The Salvador Dalí Show|
Dalí at the Philadelphia Museum of Art, through May 15 2005
By Joseph Phelan
The Spanish Surrealist Salvador Dalí (1904-1989) was not only a painter but also a writer, poet, theorist, printmaker, designer, editor, sculptor, filmmaker, inventor of objects and installer of exhibitions. The mammoth Dalí exhibit mounted to celebrate his centenary at the Philadelphia Museum of Art covers as much as possible of his multifarious career.|
With almost 200 works on view, the exhibit's emphasis is on his paintings, which is where the focus should be. As critic Robert Hughes has recently observed, Dalí's powerful early work and the best efforts of his middle period during the thirties surpass the comparable works of his fellow countryman Pablo Picasso. Even the late work, widely dismissed during his lifetime as kitsch, now demands serious revisiting. When seen in the light of his long career they show unexpected depth and resonance.
One can divide Dalí's career into three major periods: an early apprenticeship period of the post World War I period, his leadership of the Surrealist movement during the thirties, and his post-Surrealistic stage during the subsequent decades to his death. Dalí produced memorable works in each of these periods.
Dalí's enchantingly fauvist Self-Portrait in the Studio, Cadaqués (1919) opens the Philadelphia exhibit.
The foppish and self-absorbed pretty young dandy we see here marks the beginning of Dalí's life long preoccupation with his own image. I am madly in love with myself, he wrote in his diary around this time.

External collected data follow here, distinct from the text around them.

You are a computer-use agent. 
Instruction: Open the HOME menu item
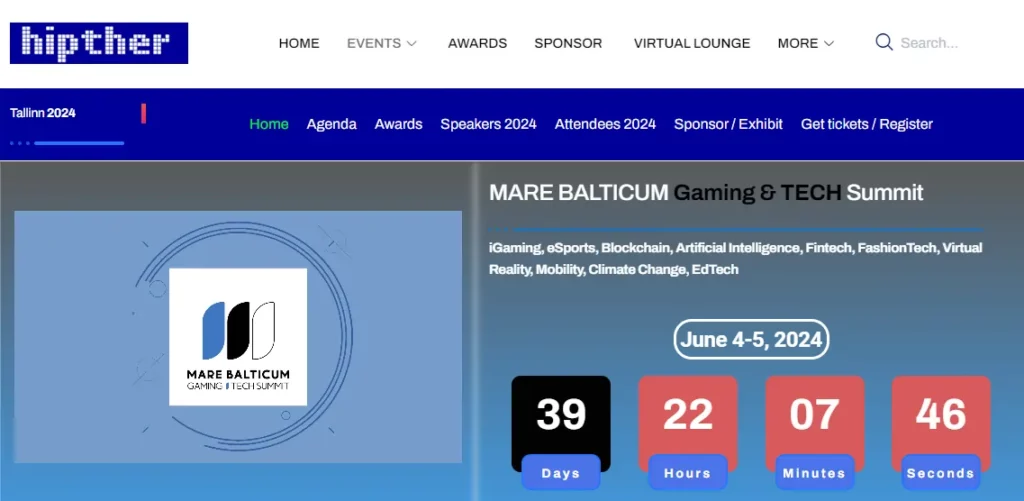click(299, 43)
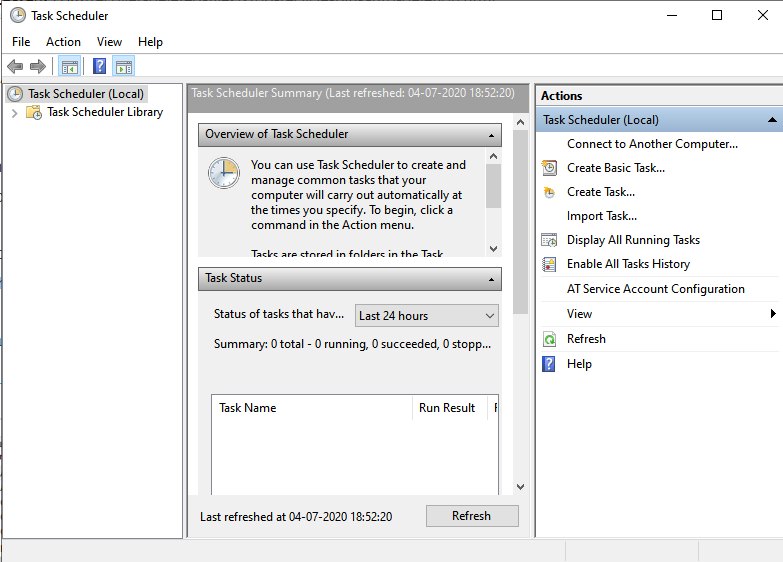This screenshot has height=562, width=783.
Task: Click Connect to Another Computer link
Action: click(652, 144)
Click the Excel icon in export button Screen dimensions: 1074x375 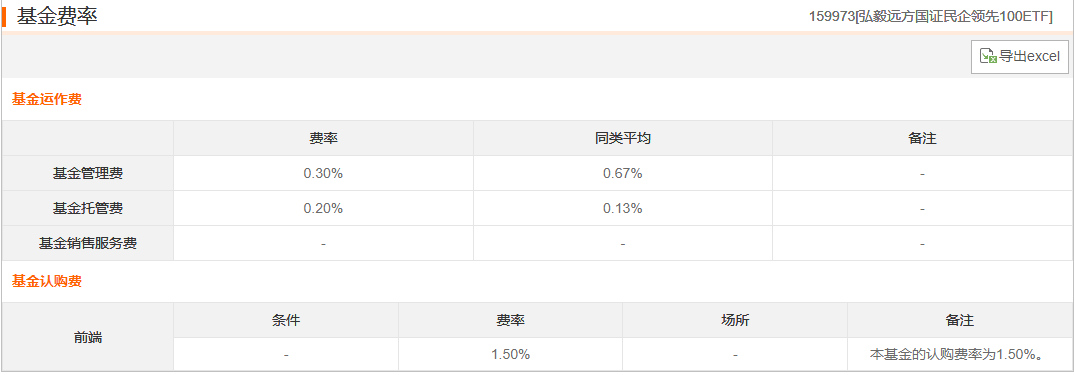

In general Dalí's eye was not suited to the kind of close and penetrating scrutiny of his face that distinguishes such artists as Rembrandt or Cézanne. Rather Matisse seems to be the major influence at this stage: On this point consider for example Open Window, Collioure (1905) in the National Gallery
Another early work, entitled Self-portrait with Raphaelesque Neck,
pays homage to one of his favorite artists, that master of "idealization" and classical balance, Raphael.
In the superb portrait of his countryman Luis Buñuel, Dalí shows how much he has assimilated from the tradition of the great portrait painting of the Italian Renaissance - especially from artists such as Bronzino and Andrea Mantegna. In the background we note the movement of clouds across the sky, a device taken from a Mantegna painting in the Prado that fascinated the pair. This image constitutes a striking preview of the most infamous scene in the Buñuel's experimental film Le Chien Andalou (Andalusian Dog), on which Dalí and Buñuel would collaborate in Paris in 1929. The "shock montage" features a woman's eyes, intercut with clouds moving across the sky, quickly followed by a man's slicing open the eyes.
Dalí's art school education gave him a lifelong commitment to meticulous draughtsmanship. He also followed Picasso in a return to the classics during this period. "It's only the masters who count." Dalí had a special place in his heart for the works of Ingres as reflected in a number breathtakingly beautiful sketches and paintings in the PMA exhibit. On the night that I visited the exhibit these works were responsible for literally bringing the train of people walking past them to a halt, so mesmerized were they by the beauty and sweep of Dalí's line. (Note: tickets to the exhibit are timed. You should try to see it during on weekday when it is less likely to be sold out.)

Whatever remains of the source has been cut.